Podejrzany o pedofilię mężczyzna został zatrzymany w środę na dworcu w Katowicach. Tam właśnie był umówiony z 13-latką poznaną w internecie. Kiedy przybył na miejsce, okazało się, że na dworcu czeka na niego policja, a rozmówcą 51-latka był internauta podający się za dziecko.
51-latek był bardzo zaskoczony zatrzymaniem, przy sobie miał siatkę wypełnioną erotycznymi gadżetami. Policja przeszukała też mieszkanie mężczyzny, gdzie zabezpieczyła m.in. płyty CD i nagrania z treściami erotycznymi.
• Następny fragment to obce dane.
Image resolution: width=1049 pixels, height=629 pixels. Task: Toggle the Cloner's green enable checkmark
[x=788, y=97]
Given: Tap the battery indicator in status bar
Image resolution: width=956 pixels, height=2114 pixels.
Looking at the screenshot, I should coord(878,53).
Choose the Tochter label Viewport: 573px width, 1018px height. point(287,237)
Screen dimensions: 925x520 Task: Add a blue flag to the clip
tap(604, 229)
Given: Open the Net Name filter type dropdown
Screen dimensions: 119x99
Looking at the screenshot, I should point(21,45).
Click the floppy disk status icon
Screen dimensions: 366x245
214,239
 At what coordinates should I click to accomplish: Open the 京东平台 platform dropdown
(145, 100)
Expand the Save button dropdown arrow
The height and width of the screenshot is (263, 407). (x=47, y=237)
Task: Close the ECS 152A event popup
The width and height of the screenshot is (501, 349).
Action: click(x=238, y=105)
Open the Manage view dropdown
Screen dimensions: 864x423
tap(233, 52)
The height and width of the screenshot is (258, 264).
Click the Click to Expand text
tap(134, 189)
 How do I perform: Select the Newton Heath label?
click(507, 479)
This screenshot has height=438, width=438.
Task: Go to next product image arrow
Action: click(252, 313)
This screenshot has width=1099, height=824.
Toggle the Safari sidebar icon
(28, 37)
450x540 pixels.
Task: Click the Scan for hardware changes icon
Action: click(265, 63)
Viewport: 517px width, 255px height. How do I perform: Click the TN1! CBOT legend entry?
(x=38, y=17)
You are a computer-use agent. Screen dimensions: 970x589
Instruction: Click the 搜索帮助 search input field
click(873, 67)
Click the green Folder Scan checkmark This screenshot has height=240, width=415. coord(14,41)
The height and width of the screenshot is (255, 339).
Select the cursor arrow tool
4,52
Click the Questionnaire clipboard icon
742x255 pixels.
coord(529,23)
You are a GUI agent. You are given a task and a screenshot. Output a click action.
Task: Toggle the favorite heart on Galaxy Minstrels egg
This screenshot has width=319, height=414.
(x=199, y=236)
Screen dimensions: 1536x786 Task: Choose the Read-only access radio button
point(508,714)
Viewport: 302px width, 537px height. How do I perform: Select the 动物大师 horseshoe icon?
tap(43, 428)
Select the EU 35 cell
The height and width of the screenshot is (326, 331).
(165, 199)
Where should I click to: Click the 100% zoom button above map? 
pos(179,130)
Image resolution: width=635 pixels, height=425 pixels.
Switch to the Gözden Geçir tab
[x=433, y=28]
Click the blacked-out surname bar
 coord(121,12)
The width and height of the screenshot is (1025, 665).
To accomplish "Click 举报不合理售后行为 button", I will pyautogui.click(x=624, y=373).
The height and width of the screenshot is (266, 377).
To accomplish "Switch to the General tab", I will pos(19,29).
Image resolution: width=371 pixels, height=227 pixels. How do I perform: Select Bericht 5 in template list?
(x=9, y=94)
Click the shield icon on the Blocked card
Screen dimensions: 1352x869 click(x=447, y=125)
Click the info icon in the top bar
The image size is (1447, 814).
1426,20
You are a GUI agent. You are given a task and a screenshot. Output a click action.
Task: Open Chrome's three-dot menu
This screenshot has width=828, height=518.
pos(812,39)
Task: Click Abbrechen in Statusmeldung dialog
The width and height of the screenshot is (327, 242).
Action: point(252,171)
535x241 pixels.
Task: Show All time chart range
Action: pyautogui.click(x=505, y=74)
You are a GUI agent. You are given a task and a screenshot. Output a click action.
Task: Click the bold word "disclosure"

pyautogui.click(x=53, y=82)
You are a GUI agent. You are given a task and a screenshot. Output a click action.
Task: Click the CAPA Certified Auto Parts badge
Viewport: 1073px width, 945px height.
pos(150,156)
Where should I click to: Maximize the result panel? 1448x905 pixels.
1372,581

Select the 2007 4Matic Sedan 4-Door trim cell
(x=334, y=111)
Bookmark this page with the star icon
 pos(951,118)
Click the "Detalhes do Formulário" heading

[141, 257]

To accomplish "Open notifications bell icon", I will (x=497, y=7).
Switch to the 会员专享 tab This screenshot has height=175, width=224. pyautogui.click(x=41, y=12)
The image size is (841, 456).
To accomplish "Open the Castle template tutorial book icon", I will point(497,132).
Chociaż materiały te nie zostały jeszcze zbadane przez policję, a 51-latek został zatrzymany w miejscy gdzie miał spotkać się z dziewczynką, sąd nie przychylił się do wniosku prokuratory o areszt tymczasowy.
Mężczyzna usłyszał zarzuty składania propozycji seksualne małoletniej poniżej 15. roku życia, grożą mu dwa lata więzienia, ale wyszedł na wolność. – Wnioskowaliśmy do prokuratora o to, by złożył wniosek do sądu o aresztowanie. Prokurator stwierdził jednak, że wystarczy dozór policji w miejscu zamieszkania, zakaz kontaktowania się z ofiarą, zakaz zbliżania się do niej i poręczenie majątkowe – komentuje sprawę Arkadiusz Ciozak z Komendy Miejskiej Policji w Rudzie Śląskiej.